- Developer: 5D Games
- Publisher: GT Interactive
- Platforms: Windows Macintosh
- Release: Cancelled

= Millennium Four: The Right =

Cancelled video game

Millennium Four: The Right is a cancelled video game from GT Interactive. The game was described as a first-person perspective, 3D space combat/action/strategy game.

==Gameplay==
Millennium Four: The Right is a first-person, 3D space combat and strategy game with 60 star systems to explore. The game uses advanced AI-driven economics, where trade prices shift based on political and economic conditions. It includes full multiplayer support (up to 32 players) with a unique "serverless" design, allowing games to continue even if the original host leaves, and features three multiplayer modes: Single System MultiSlayer, Multiple System MultiSlayer, and Full Game Universe. Its graphics support resolutions up to 1280x1024 with 24-bit color and true 3D sound. Players engage in space battles, navigate faction conflicts, and influence the story through their choices.

==Plot==
Millennium Four: The Right is set in the thirty-sixth century. Earth is dying, and humanity has colonized many star systems, but expansion halts with the return of the Aahnja—a faction of humans abducted 15,000 years ago and trained as warriors by an alien race called the Aahnk. Players begin as neutral traders caught in escalating tensions between the Centauri Cooperative and the Aahnja-backed rebels, Brooks-Taylor FreeSpace. They can choose to support either side or remain neutral, with the game's AI dynamically shaping the world around them.

==Development==
The game was in development by 5D Games, a privately held company founded in July 1996 by former developers of Papyrus Design Group. It was originally code named G-Zero and was scheduled to be released in Christmas 1997. The game's music was to be composed by Front Line Assembly.

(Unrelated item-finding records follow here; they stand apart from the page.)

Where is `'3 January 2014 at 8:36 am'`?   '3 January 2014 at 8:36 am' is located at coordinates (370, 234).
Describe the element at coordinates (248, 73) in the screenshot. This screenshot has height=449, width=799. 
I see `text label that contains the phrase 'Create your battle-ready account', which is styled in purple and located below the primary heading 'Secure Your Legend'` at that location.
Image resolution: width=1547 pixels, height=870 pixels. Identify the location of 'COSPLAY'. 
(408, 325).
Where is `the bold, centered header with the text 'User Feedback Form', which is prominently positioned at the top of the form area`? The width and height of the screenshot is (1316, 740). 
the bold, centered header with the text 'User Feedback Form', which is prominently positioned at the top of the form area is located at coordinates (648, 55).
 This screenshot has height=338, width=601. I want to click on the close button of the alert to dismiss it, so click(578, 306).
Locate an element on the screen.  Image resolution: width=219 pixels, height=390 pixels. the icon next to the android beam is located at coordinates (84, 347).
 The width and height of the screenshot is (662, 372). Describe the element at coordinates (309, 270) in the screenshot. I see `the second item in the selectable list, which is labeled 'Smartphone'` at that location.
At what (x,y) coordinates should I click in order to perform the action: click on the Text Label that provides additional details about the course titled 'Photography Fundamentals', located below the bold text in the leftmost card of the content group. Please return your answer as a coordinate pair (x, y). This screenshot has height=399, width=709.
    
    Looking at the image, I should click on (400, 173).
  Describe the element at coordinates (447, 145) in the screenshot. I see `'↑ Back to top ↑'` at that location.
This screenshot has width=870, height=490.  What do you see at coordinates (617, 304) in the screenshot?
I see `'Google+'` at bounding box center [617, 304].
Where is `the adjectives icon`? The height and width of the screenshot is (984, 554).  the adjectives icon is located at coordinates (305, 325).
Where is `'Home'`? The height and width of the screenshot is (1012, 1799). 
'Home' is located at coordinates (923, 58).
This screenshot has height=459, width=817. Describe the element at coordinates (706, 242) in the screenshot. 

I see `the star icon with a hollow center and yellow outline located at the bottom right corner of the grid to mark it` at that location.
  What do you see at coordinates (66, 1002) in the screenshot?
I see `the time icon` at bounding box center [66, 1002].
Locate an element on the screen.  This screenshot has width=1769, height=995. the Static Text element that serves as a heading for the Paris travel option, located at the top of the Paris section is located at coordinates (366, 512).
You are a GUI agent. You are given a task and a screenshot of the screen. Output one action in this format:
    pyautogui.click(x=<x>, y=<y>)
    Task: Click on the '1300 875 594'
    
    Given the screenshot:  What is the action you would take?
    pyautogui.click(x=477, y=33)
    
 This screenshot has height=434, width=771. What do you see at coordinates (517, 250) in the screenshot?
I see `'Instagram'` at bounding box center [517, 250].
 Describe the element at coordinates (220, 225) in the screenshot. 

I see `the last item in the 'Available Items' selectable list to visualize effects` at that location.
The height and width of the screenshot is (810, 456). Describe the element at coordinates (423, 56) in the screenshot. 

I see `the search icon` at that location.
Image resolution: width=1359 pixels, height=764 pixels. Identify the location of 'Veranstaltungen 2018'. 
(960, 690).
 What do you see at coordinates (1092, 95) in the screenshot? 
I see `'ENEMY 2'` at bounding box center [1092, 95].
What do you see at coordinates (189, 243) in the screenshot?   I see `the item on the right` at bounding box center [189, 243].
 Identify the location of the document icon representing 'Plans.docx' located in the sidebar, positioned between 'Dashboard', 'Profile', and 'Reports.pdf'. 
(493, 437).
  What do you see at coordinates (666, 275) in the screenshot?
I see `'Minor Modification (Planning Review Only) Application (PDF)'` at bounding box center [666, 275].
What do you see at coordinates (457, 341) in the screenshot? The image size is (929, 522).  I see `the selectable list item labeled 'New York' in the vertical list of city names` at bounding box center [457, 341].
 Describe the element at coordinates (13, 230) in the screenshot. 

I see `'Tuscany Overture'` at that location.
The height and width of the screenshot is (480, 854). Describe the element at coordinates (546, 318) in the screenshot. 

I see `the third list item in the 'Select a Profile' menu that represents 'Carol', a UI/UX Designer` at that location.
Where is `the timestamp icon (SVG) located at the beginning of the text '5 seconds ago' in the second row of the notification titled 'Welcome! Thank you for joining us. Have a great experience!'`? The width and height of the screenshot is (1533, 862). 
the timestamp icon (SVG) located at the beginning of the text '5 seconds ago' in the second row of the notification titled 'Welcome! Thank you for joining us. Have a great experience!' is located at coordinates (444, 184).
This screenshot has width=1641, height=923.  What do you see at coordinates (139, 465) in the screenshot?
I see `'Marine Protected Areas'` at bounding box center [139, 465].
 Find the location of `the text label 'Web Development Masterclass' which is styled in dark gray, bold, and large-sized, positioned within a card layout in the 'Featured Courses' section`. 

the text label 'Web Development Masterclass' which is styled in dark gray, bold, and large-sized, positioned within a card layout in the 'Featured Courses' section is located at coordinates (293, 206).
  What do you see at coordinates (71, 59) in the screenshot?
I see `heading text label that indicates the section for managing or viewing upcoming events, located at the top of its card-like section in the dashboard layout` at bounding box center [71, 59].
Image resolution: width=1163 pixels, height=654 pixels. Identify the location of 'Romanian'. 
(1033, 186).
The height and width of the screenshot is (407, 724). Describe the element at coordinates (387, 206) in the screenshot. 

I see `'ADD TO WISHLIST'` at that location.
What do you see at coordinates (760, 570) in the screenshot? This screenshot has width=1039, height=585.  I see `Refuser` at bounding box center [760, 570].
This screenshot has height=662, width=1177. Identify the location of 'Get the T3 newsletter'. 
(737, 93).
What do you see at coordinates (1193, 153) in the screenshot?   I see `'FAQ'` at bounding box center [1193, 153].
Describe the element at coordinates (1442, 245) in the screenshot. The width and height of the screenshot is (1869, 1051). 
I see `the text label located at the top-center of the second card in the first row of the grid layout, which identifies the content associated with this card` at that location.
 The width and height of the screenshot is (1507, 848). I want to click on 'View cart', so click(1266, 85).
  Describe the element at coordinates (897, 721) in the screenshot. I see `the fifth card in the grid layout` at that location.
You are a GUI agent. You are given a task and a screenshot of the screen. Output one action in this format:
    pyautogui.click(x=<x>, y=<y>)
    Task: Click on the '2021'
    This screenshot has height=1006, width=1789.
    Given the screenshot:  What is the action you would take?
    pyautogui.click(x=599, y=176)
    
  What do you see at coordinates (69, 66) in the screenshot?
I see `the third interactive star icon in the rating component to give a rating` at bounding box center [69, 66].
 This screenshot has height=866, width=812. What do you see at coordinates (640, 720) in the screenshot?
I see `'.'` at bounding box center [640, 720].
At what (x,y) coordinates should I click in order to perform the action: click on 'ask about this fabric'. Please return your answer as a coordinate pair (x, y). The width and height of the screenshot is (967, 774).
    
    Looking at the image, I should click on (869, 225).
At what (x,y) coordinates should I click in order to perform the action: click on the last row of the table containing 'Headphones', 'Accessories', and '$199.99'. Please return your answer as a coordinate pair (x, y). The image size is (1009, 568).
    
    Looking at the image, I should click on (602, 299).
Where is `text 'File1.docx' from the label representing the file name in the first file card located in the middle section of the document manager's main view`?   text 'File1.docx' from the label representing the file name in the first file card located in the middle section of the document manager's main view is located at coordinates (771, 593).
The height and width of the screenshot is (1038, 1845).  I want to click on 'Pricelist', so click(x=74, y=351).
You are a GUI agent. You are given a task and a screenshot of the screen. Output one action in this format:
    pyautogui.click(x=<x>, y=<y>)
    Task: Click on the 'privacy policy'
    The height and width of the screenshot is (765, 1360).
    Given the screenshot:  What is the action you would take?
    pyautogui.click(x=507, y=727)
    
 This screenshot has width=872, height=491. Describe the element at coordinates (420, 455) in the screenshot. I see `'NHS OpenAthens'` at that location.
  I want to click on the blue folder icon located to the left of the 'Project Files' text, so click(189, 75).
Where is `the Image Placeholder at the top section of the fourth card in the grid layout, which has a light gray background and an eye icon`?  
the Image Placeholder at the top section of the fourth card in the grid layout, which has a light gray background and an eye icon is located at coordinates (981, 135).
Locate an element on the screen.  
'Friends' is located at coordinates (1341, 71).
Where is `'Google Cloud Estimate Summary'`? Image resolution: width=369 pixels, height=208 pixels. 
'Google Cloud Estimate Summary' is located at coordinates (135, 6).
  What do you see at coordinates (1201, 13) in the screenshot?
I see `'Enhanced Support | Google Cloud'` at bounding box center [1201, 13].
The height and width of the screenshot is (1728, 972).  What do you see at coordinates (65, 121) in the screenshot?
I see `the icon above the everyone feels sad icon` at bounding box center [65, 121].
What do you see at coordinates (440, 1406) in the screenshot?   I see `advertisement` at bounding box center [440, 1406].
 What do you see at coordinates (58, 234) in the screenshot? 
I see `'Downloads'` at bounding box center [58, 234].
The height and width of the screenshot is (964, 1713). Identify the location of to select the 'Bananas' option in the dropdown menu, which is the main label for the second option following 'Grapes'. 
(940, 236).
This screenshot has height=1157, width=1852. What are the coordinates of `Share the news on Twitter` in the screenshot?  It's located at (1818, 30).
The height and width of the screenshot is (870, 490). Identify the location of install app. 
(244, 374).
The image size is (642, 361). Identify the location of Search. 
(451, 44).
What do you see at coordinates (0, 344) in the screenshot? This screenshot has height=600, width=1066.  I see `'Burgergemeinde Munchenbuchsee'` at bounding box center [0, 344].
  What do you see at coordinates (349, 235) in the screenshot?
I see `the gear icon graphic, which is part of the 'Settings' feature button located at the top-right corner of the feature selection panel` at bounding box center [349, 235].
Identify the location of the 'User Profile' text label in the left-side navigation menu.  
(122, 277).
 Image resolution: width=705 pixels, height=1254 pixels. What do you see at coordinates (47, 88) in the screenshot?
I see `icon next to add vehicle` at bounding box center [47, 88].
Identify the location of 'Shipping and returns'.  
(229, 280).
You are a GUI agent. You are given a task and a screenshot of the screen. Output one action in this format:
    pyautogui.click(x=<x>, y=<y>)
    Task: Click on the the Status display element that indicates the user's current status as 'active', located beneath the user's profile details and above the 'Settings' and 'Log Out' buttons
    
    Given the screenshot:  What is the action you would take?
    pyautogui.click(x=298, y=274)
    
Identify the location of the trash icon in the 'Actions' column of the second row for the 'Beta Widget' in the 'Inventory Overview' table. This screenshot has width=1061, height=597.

In January 1997, 5D Games Announced that G-Zero would be renamed to Millennium Four: The Right. The same year GT Interactive obtained interactive media, merchandising, and publishing rights to the game as well as the rights to three future titles from 5D Games. By March 1997, the game was 55% complete. The game was later supposed to be released in fall 1998, but ultimately was not.